— What needs to be done —
Please give, word for word, the line containing "[Twitter] (122, 2571)" and every line that comes after it in the data below.

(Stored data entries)
⟨
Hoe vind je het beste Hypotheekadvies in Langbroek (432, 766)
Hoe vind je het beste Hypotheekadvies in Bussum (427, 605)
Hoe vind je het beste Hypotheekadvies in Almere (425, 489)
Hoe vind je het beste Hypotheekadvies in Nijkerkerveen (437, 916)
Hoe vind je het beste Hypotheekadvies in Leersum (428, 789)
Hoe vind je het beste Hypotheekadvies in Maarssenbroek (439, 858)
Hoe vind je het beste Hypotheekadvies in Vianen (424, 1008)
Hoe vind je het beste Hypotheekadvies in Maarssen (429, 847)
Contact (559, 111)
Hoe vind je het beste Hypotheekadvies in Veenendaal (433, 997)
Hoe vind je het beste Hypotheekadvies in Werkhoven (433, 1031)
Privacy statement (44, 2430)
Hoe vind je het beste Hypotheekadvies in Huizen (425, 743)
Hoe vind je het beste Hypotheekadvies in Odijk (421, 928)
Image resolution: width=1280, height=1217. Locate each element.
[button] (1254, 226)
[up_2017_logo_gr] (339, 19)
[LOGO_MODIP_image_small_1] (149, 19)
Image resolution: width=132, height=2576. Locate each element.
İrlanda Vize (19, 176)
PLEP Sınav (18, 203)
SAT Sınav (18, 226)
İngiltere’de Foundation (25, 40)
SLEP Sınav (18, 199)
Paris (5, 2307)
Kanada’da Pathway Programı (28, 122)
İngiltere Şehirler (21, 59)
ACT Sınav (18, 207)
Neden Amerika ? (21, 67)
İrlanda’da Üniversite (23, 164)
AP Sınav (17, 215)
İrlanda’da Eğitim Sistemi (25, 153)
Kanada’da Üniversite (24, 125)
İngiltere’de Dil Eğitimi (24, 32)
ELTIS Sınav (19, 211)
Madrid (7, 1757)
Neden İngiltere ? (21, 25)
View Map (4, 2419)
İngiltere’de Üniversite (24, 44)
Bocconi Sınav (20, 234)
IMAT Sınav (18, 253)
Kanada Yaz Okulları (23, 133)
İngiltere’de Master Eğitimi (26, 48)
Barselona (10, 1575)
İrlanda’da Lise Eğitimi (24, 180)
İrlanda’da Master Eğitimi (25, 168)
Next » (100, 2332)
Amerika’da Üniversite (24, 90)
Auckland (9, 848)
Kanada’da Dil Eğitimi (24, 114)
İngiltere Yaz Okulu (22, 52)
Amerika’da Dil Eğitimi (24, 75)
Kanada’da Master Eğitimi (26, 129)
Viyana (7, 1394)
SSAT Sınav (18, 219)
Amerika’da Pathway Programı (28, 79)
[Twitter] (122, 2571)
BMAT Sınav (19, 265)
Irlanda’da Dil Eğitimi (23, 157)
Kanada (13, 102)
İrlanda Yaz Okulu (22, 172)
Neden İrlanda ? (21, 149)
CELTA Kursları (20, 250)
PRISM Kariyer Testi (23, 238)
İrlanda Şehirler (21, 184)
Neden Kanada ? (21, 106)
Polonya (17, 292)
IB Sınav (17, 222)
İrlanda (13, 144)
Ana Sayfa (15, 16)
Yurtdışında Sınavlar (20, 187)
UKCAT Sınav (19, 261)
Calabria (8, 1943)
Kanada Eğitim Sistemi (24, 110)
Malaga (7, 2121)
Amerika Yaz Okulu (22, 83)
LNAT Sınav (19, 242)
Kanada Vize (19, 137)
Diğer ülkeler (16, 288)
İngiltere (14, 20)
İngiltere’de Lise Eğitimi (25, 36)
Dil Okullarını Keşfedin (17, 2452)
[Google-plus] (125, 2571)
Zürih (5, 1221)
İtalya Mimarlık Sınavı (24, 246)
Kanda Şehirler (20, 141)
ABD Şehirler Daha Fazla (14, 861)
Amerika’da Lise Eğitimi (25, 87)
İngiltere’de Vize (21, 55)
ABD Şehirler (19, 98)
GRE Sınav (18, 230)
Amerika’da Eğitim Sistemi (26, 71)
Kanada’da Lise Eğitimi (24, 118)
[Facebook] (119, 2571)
⟩
— Response —
[Twitter] (122, 2571)
BMAT Sınav (19, 265)
Irlanda’da Dil Eğitimi (23, 157)
Kanada (13, 102)
İrlanda Yaz Okulu (22, 172)
Neden İrlanda ? (21, 149)
CELTA Kursları (20, 250)
PRISM Kariyer Testi (23, 238)
İrlanda Şehirler (21, 184)
Neden Kanada ? (21, 106)
Polonya (17, 292)
IB Sınav (17, 222)
İrlanda (13, 144)
Ana Sayfa (15, 16)
Yurtdışında Sınavlar (20, 187)
UKCAT Sınav (19, 261)
Calabria (8, 1943)
Kanada Eğitim Sistemi (24, 110)
Malaga (7, 2121)
Amerika Yaz Okulu (22, 83)
LNAT Sınav (19, 242)
Kanada Vize (19, 137)
Diğer ülkeler (16, 288)
İngiltere (14, 20)
İngiltere’de Lise Eğitimi (25, 36)
Dil Okullarını Keşfedin (17, 2452)
[Google-plus] (125, 2571)
Zürih (5, 1221)
İtalya Mimarlık Sınavı (24, 246)
Kanda Şehirler (20, 141)
ABD Şehirler Daha Fazla (14, 861)
Amerika’da Lise Eğitimi (25, 87)
İngiltere’de Vize (21, 55)
ABD Şehirler (19, 98)
GRE Sınav (18, 230)
Amerika’da Eğitim Sistemi (26, 71)
Kanada’da Lise Eğitimi (24, 118)
[Facebook] (119, 2571)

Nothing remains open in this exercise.